ROC curve for Inception V3. Abbreviations: AUC, area under the curve; ROC, receiver operating characteristic.
It can be observed that changing the number of epochs does not have a very strong effect on the achieved accuracy. The number of layers used for training affects the achieved results. However, general observation is that overall deeper and more complex models performed better than the lesser deep classification models. In general, the experiments showed that different deep learning models had different levels of success in classifying dementia and non-dementia cases from MRI images. Some models did well, while others found it difficult to tell the two classes apart. These results highlight how important it is to choose the right model and make changes to its structure to improve how it identifies dementia. More research is needed to find new methods and improvements to make deep learning models even better at diagnosing dementia, which is crucial for medical purposes.
CONCLUSION
This paper presents a detailed empirical analysis of how transfer learning techniques can be utilized for the classification of dementia from MRI images. By executing a set of experiments and detailed empirical analysis, this paper shows that transfer learning has the potential to significantly enhance classification accuracy by using various well-known deep learning models, such as VGG, ResNet, InceptionNet, EfficientNet, and DenseNet.
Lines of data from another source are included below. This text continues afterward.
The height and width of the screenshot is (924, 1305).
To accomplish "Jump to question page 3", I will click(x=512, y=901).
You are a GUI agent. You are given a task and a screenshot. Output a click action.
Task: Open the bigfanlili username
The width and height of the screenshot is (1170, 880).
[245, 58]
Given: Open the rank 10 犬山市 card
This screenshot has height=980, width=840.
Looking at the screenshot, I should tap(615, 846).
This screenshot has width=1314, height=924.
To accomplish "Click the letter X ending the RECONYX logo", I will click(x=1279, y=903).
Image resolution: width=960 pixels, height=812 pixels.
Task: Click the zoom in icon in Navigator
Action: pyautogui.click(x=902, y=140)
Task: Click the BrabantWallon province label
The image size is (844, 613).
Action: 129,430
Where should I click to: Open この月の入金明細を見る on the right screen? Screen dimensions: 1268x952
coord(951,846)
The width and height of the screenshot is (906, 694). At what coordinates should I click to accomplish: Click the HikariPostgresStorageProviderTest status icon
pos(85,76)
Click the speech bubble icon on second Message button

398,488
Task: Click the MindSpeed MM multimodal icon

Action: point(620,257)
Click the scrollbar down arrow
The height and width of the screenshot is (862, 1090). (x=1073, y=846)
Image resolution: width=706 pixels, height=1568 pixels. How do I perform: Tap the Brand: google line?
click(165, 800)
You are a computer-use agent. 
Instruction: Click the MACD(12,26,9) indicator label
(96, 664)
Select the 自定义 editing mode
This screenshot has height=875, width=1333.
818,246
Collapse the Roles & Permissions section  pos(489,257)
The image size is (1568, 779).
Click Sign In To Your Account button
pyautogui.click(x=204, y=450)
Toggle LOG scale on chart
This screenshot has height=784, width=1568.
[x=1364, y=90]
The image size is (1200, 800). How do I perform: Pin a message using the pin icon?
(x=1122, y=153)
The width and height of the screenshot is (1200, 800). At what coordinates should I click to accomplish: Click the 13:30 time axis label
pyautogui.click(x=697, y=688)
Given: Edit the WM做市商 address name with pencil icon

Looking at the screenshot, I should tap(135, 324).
The paper highlights the significance of pretrained models and transfer learning to overcome the challenges of limited and biased data in dementia diagnosis. Moreover, the study investigates the impact of different transfer learning strategies on classification accuracy. This provides valuable insights for improving model performance in dementia diagnosis. These findings are not only important for the improvement of automated diagnostic tools but also have the potential to support better intervention strategies. This can lead to better patient care outcomes. The paper suggests that exploring more complex layers of classification and incorporating diverse input data can further enhance classification accuracy.